The only problem I can see is that its maximum output voltage is 9.2V, where the specified is 10V.
That should be a simple calibration adjustment.
Quote
Pots are also pretty scratchy and not-fluid though they seem to work fine.
I think they are wirewound pots. You can feel the wiper move over the wires as you turn the pot, but they should last a long time.
Quote
The HP manual is brilliant (except for the illegible schematic grrr) and it shows reasons for why an output voltage may be low.
Did you get the 6213A manual I mentioned in the previous thread? It is much better quality and fairly similar to the 6214A. The quality of the 6214A pdf is a shocker.

You cannot read the writing on the schematic.

Yes I did see it. Just found a very nice scan of the 6214A schematic. It is attached.

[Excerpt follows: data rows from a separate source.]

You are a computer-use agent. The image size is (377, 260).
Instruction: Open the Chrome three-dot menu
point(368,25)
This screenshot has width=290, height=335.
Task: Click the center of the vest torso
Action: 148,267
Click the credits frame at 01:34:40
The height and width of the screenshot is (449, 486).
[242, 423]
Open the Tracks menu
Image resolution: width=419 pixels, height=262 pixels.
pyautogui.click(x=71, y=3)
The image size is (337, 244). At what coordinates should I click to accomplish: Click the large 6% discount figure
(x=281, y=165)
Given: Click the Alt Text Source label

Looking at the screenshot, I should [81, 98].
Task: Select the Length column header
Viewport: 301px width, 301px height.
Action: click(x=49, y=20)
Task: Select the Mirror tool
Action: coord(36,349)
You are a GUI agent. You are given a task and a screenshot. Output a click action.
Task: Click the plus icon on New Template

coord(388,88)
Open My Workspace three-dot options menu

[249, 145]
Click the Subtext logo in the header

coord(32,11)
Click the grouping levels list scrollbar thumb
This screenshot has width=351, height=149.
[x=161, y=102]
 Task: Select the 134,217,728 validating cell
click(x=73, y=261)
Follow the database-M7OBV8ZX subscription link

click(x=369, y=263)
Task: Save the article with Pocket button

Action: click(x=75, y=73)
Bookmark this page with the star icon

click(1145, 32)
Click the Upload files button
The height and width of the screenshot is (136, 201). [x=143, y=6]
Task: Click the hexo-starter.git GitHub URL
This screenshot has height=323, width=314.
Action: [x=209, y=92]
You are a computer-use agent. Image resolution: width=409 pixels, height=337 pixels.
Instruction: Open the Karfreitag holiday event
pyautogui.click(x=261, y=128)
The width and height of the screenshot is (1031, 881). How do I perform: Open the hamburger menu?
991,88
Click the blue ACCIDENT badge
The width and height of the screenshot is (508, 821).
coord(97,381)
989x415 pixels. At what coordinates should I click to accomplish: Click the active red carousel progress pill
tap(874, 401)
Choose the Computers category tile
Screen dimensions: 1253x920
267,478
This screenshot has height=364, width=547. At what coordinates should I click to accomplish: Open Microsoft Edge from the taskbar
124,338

So I did a bit of tracing and I was able to figure out where the test points they kept referring to were.

There were 6 basic voltage tests. It failed 3, passed 3. Some "probable causes" it lists for the ones it failed include two electrolytic caps, some rectifiers, two zener diodes, and one transistor (Q11).

---

With regard to a low output voltage, there is only one trimmer inside, and I believe it is for adjusting the meter.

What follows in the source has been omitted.